Battista grinned. “We had luck on our side. One evening, when we were strolling after dinner, we bumped into my friend Nino Catozzo, the director at La Fenice. A soprano had let him down at the eleventh hour. His production of Wagner’s Tristan und Isolde had been advertised, tickets sold, and suddenly he had no Isolde—so I suggested Maria for the role.”
She interrupted. “You have no idea how terrifying it was. Battista pretended I already knew the part, which is one of the most difficult in opera. I had to audition a week later, sight-reading for Tullio Serafin, the great guru who had conducted me in La Gioconda. Fortunately he thought I was capable of the role and arranged two months of intensive coaching to get me ready.”
She would never forget the blind panic of that time: the technical difficulties of the part of Isolde, the wild, passionate Irish princess; the immense pressure of stepping out onto the glittering stage where Rossini’s and Bellini’s works had premièred; the grandeur of La Fenice, with its rows of golden boxes, the ceiling mural of flying Graces, the ornate putti, the plush red-velvet seats. All of it combined to make her feel unworthy.
On opening night Tullio had given her a gift of a Madonna icon—a pretty one in jewel tones with a gilt frame. She remembered trembling as she prayed to the compassionate face of the Holy Mother that she would not let everyone down.
The prayer must have worked, because the production was an astounding success. She couldn’t see beyond the proscenium arch without her glasses but could hear that many were getting t
o their feet, cheering and whistling as well as clapping, and she was called back to the stage a dozen times before she could finally retreat to her dressing room. It felt like a dream.
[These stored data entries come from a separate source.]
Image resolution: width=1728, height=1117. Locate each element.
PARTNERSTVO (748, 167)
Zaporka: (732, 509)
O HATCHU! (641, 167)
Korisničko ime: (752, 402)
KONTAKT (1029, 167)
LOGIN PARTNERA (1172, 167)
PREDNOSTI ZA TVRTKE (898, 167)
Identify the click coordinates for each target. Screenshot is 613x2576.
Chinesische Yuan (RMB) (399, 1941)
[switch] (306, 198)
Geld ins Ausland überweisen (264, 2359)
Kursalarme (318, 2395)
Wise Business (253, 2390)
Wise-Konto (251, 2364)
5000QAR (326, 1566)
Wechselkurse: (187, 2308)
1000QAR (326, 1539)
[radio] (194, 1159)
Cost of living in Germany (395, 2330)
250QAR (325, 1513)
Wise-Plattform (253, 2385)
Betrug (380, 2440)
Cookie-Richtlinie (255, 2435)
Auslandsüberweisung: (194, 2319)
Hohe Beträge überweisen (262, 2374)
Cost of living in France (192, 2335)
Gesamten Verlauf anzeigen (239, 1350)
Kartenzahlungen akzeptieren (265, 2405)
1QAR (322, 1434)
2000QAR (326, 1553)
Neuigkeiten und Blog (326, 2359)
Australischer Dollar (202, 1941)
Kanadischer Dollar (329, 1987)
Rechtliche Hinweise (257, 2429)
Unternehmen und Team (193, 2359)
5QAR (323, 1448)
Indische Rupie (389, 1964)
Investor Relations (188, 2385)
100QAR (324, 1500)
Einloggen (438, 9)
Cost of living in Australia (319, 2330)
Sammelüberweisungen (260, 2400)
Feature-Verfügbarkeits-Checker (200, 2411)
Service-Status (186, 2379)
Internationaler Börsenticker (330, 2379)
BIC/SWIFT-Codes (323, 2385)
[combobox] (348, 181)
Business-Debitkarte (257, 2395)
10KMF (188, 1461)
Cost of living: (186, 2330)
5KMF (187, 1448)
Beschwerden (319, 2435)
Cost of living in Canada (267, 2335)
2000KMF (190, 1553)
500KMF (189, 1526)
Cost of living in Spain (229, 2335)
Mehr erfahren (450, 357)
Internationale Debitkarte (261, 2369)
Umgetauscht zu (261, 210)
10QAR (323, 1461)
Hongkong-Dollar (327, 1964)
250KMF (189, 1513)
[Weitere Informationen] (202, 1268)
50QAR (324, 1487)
“You should have seen the reviews.” Battista beamed. “I’ve never read anything like it. The critics were unanimous that a new star had appeared in the firmament. After that, every director in Italy wanted to work with her, and Tullio became her cheerleader.”
They had told this story before, and she smiled at him as she delivered the punch line. “Battista waited till the third night after the opening, when he was sure his investment had paid off, before asking me to marry him.”
They all laughed. In fact, Maria had been stunned by his proposal. She had so little confidence in those years that she couldn’t believe anyone would want her for anything other than her voice. How could he think of making love to a woman so large that no chairs were big enough for her? A woman with thighs the circumference of the average woman’s waist? She had been reluctant to remove her tent of a nightgown on their wedding night, but Battista seduced her slowly, awakening sensations she adored. Right from the start, she loved sex, couldn’t get enough of it. She loved him too; he was the first person ever to make her feel cherished.
Waiters interrupted them with plates of pink carpaccio, the house specialty that Aristotle insisted they try. Maria was glad he had ordered for them. She couldn’t have read the menu without her glasses, and she was too vain to wear them in public. The thinly sliced raw beef was succulent, tender, sublime. When that was gone, he ordered prawns, freshly caught in the Lagoon that morning and grilled with garlic butter. All afternoon, they drank frothy Bellinis and nibbled delicacies, while getting acquainted. Maria felt uncharacteristically light-headed, and more relaxed than she had in many a month.
The windows at the far end of the bar were frosted glass, and cozy lamps glowed on the walls, so it was hard to judge the time. She was astonished when she read Aristotle’s watch upside down and saw that it was almost seven. Diners were beginning to arrive for the evening meal, and she spotted their host slipping some folded lire to the maître d’ with a sleight of hand as smooth as any magician’s. She guessed he was bribing him to let them keep their table.